GOAL OF THE EXERCISE: The lines running from the one that contains "You are a GUI" to the end of the records below are what to reproduce, exactly and without pictures.

**********

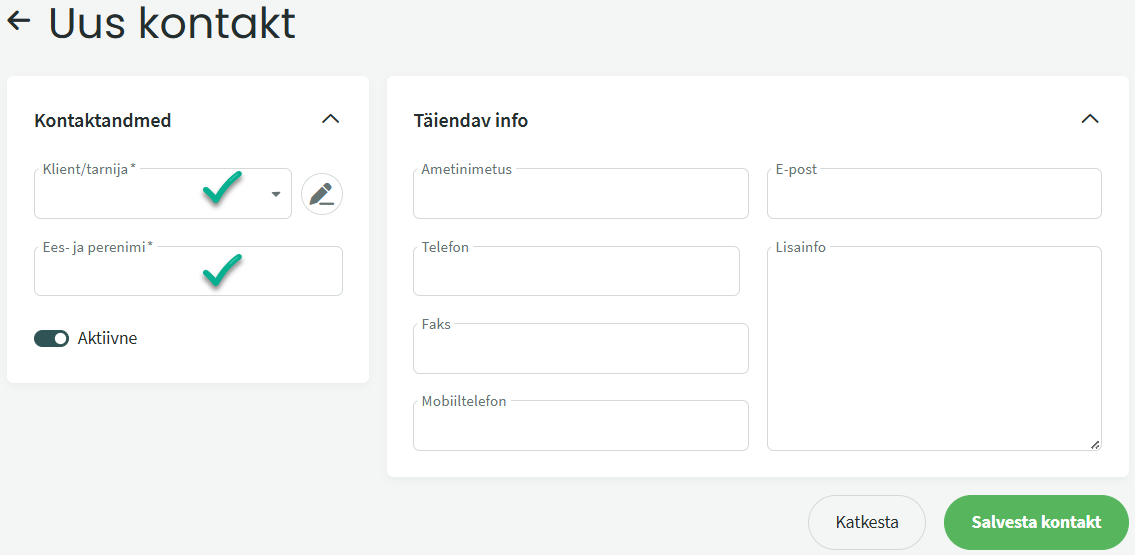This screenshot has height=555, width=1135.
Task: Select the E-post input field
Action: [x=933, y=195]
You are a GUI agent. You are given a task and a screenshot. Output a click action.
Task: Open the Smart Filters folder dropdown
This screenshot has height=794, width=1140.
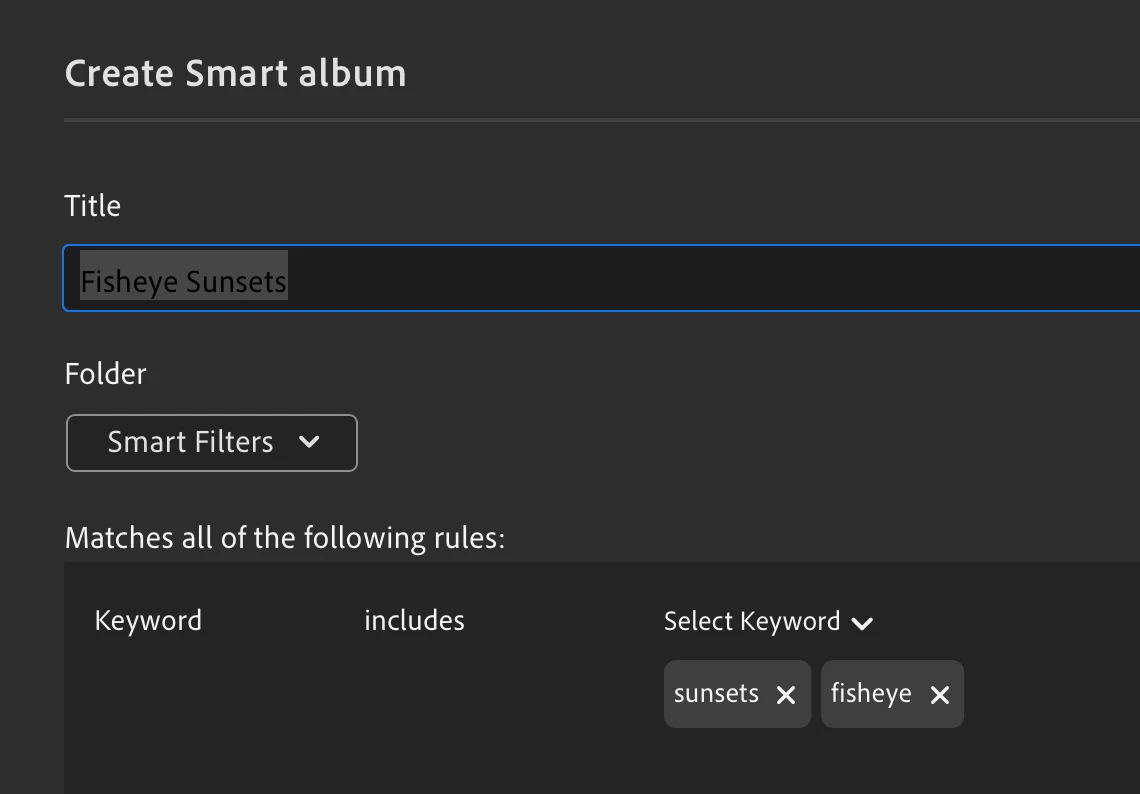pos(211,442)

**********

TASK ANSWER:
You are a GUI agent. You are given a task and a screenshot. Output a click action.
Task: Open the Smart Filters folder dropdown
This screenshot has height=794, width=1140.
pos(211,442)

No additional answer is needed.